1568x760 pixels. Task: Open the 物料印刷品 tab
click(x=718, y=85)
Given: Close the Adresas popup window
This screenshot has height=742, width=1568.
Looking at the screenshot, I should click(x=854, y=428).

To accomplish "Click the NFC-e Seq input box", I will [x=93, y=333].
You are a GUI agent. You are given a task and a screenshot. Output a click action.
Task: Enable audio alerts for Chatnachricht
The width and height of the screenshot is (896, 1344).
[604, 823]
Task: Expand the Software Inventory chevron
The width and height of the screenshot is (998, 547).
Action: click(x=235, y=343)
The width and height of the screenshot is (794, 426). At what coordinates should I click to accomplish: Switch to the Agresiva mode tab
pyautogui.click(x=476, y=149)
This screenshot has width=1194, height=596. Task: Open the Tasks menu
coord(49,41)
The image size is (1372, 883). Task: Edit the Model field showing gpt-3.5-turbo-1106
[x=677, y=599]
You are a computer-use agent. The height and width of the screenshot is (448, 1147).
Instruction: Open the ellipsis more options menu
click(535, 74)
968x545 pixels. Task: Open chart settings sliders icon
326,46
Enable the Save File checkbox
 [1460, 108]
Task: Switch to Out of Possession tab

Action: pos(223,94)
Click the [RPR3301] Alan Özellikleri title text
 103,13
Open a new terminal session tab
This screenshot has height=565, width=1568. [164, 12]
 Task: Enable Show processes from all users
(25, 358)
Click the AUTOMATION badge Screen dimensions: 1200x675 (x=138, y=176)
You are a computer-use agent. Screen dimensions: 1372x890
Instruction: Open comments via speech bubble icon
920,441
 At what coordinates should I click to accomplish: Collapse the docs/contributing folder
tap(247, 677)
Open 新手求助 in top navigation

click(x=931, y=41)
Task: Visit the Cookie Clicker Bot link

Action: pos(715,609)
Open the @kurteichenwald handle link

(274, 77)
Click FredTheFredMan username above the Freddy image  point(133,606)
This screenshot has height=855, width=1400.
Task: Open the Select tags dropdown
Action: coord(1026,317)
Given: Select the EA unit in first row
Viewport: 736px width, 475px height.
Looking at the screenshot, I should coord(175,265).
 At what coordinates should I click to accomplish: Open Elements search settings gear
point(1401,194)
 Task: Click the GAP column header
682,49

--

TASK DETAILS:
What are the lines above, starting at the one with "The width and height of the screenshot is (998, 547)." and ending at the one with "You are a computer-use agent. The"? Give them again exactly, and only them.

FINAL ANSWER:
The width and height of the screenshot is (998, 547).
Action: click(x=235, y=343)
The width and height of the screenshot is (794, 426). At what coordinates should I click to accomplish: Switch to the Agresiva mode tab
pyautogui.click(x=476, y=149)
This screenshot has width=1194, height=596. Task: Open the Tasks menu
coord(49,41)
The image size is (1372, 883). Task: Edit the Model field showing gpt-3.5-turbo-1106
[x=677, y=599]
You are a computer-use agent. The height and width of the screenshot is (448, 1147).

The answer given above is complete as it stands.